For those of you who don’t speak foodie, let me break it down. Think of the oil from duck confit. ( Duck is cured with salt, herbs and spices for about 36 hours; then it’s washed and dried and placed in a deep pan filled [enough to submerge the duck] with oil. From there it cooks for at least an hour at a very low heat.  ) But that’s the last step. First the potatoes are frenched (cut in to strips you moron), and soaked in vinegar for 30 mins. Then they’re patted dry and fried once in regular oil, till they’re only half cooked. Then just before you are ready to devour them the half cooked fries are tossed into the pan of confit and fried again at a lower temperature. Basically what you get is really fluffy mashed potatoes on the inside and crispy salt crunch on the outside.
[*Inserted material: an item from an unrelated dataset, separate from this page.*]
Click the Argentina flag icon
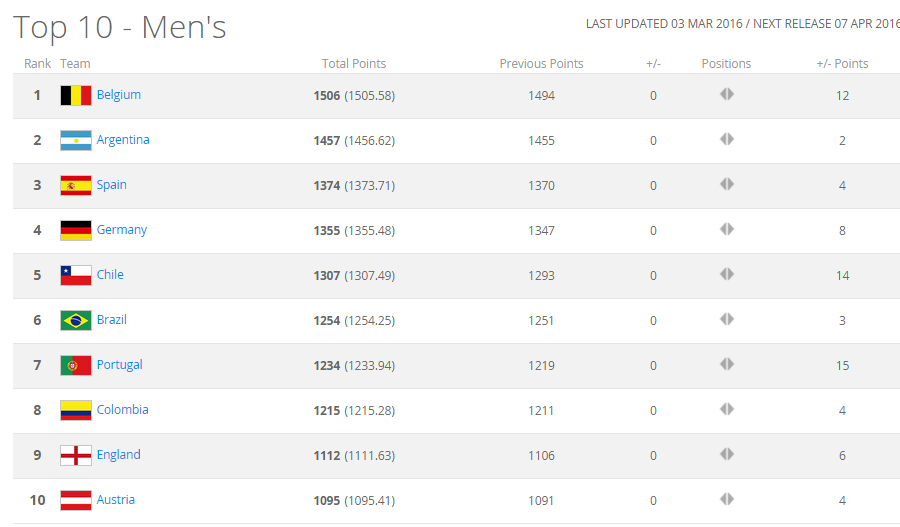 [76, 141]
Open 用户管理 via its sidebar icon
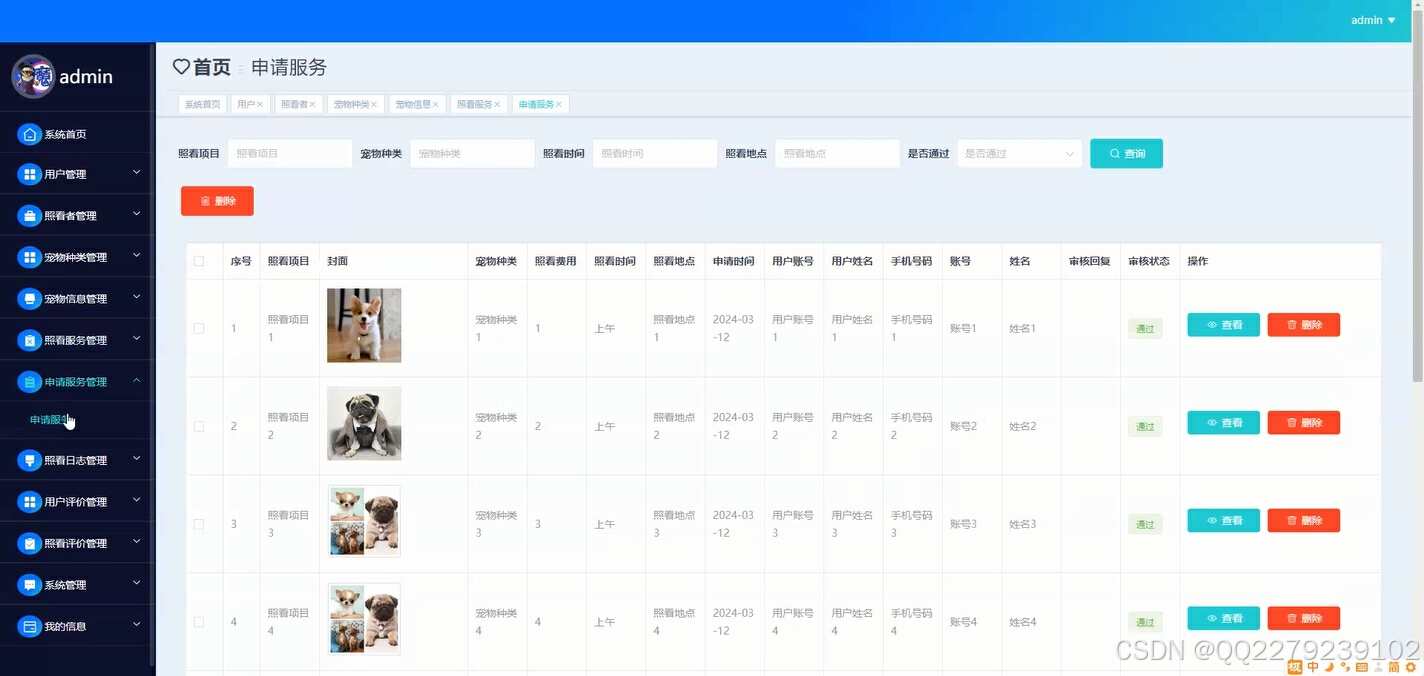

Now obviously those fries featured are rather french in origin, since the french are the ones that confit things like duck and pork. But when it came to the feature on proper chips from the UK…well lets just say it was an epic fail and though they made an effort at it, by putting it next to cod; I don’t understand how they could have over looked the fact that PROPER CHIPS are meant to be eaten with vinegar.
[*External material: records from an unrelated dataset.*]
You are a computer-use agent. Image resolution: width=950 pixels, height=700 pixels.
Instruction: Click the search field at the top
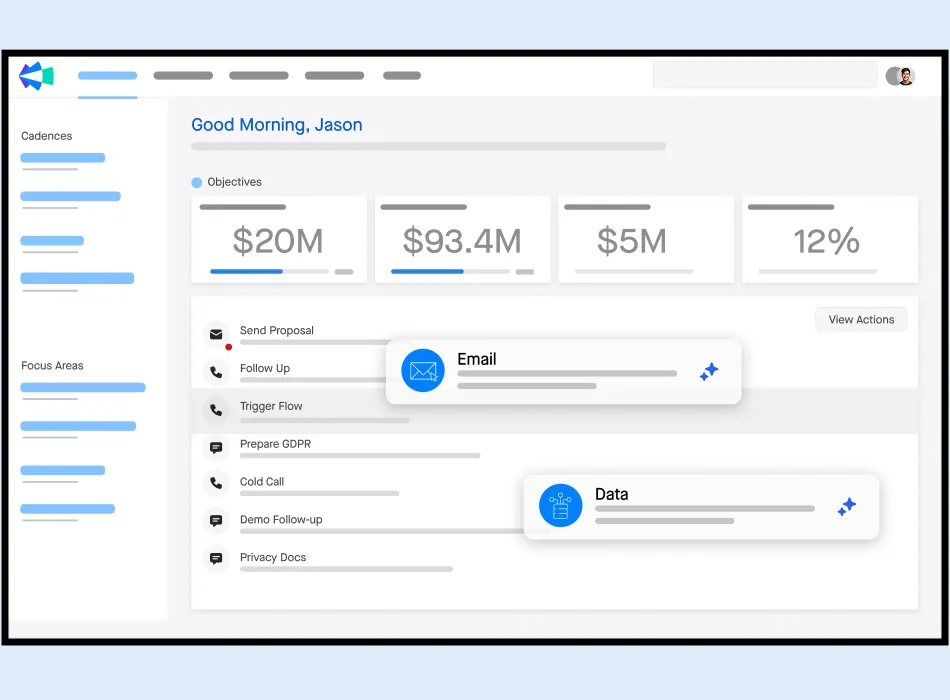[765, 75]
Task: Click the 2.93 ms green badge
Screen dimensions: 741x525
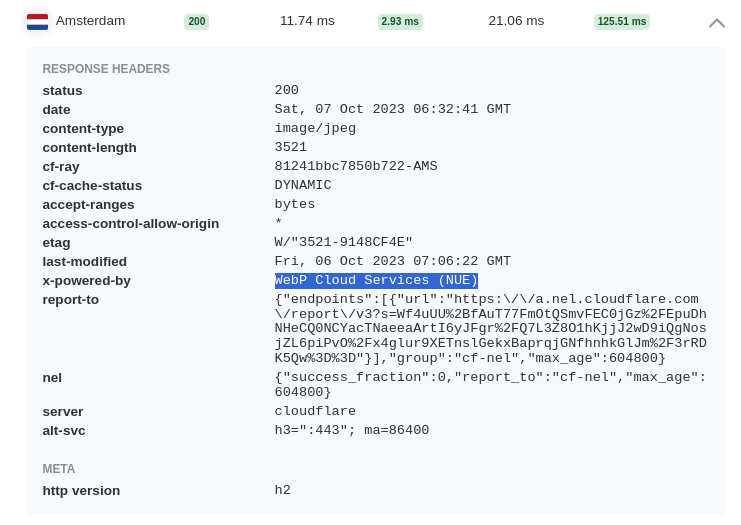Action: tap(400, 21)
So as a result I decided to try my hand at making crisps (English to English translation: chips are fries, crisps are chips. got it?). And they turned out horribly burnt, so I tried again and the result is what you see below.

Ya okay I admit it , they’re baked with barely any oil, (some coarse sea salt and obviously a little vinegar)…but they still taste good I promise. Deep frying is delicious but when you don’t have a proper deep frier chances of you being burned are way higher.

Its the same thing I do when I make french fries at home cut the potatoes in to thin slices for crisps or wedges for chips. Drizzle oil and sprinkle seasoning on baking sheet, lay out potatoes, more oil and seasoning on top. And then bake for  10 mins if you have a toaster oven. The crisps YOU HAVE TO WATCH like a hawk, and I’d keep em at 325. But the chips you can do at 375.

In case you’re wondering duck fat fries aren’t cheap or easy to make so it’s not likely you’ll see them that often unless you’re at a gastropub, or a high end burger joint but I’ve got a feeling Umami and Father’s Office might be featuring them soon.